Release Summary: Version 0.6.0

This release introduces significant capabilities for multimodal benchmarking, OTel/Weka trace & session replays, and major improvements to streaming measurement correctness and robustness.

1. Major Features

Multimodal Benchmarking & Vision Datasets

Multimodal Payloads: Added native support for generating and benchmark-testing image, video, and audio inputs (#450, #477).
VisionArena Dataset: Integrated the VisionArena dataset/generator format out of the box to validate multimodal visual reasoning workflows (#525).
Prefix Caching for Media: Fixed cache key hashing for media inputs in shared-prefix workloads (#485).

Advanced Session & Trace Replays (OTel & Weka)

Trace Replay Engines: Added support for replaying OpenTelemetry (OTel) and Weka JSON transaction traces (#468, #550).
Agentic session features: Added tool-call simulation, session-to-worker affinity, and session context recovery protocols to replicate real-world multi-turn conversational agents.
Filtering & Personalization: Enabled lambda-based query filters for trace records (#507) and injected custom headers for multi-tenant and session routing (#504, #523).

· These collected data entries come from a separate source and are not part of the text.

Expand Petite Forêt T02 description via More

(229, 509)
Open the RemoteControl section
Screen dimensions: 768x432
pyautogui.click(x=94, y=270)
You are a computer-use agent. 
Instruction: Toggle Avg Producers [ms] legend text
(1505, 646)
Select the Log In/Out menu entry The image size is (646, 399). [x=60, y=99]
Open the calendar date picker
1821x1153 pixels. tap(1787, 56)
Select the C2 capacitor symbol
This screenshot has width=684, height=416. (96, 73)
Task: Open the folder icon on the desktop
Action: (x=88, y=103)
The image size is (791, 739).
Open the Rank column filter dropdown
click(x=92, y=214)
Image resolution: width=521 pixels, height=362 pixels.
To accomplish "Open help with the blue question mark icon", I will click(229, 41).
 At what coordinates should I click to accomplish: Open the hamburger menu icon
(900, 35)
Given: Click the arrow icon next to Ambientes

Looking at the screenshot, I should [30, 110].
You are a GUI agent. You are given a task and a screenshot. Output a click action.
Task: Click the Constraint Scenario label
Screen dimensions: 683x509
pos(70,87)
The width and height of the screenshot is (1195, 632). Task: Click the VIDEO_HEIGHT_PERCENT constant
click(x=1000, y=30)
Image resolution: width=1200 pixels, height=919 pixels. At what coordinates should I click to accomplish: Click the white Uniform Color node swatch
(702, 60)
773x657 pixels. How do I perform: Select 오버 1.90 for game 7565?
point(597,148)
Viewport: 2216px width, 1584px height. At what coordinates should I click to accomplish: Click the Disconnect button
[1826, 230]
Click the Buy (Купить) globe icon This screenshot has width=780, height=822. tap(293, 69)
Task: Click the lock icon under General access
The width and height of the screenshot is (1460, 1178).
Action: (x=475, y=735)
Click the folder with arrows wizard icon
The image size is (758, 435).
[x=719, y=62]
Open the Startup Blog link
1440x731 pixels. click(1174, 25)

2. Metrics, Correctness & Streaming Enhancements

Server-Sourced Token Counts: Added server-sourced usage statistics (e.g. prompt cached tokens, completion tokens) to eliminate discrepancies from client-side re-tokenization (#473, #565).
SSE Stream Correctness: Addressed inter-token latency (ITL) deflation caused by leading BOS tokens (#566) and resolved SSE stream parsing issues for failed request bodies (#495, #530).
CLI Report Enhancements: Added session-level stats and aggregate summaries to the standard CLI table layout (#493).

3. Bug Fixes & Correctness

Distribution Types Fix: Fixed RandomDataGenerator and SyntheticDataGenerator to respect configured distribution types (e.g., fixed, uniform) instead of always defaulting to normal distribution (#572).
RNG Synchronization: Fixed RNG synchronization issues across multiple subprocess workers to guarantee workload determinism (#539).
Prefix Off-by-One: Standardized prompt prefix rendering at the token level instead of string slices to avoid off-by-one mismatches on different vocabularies (#591).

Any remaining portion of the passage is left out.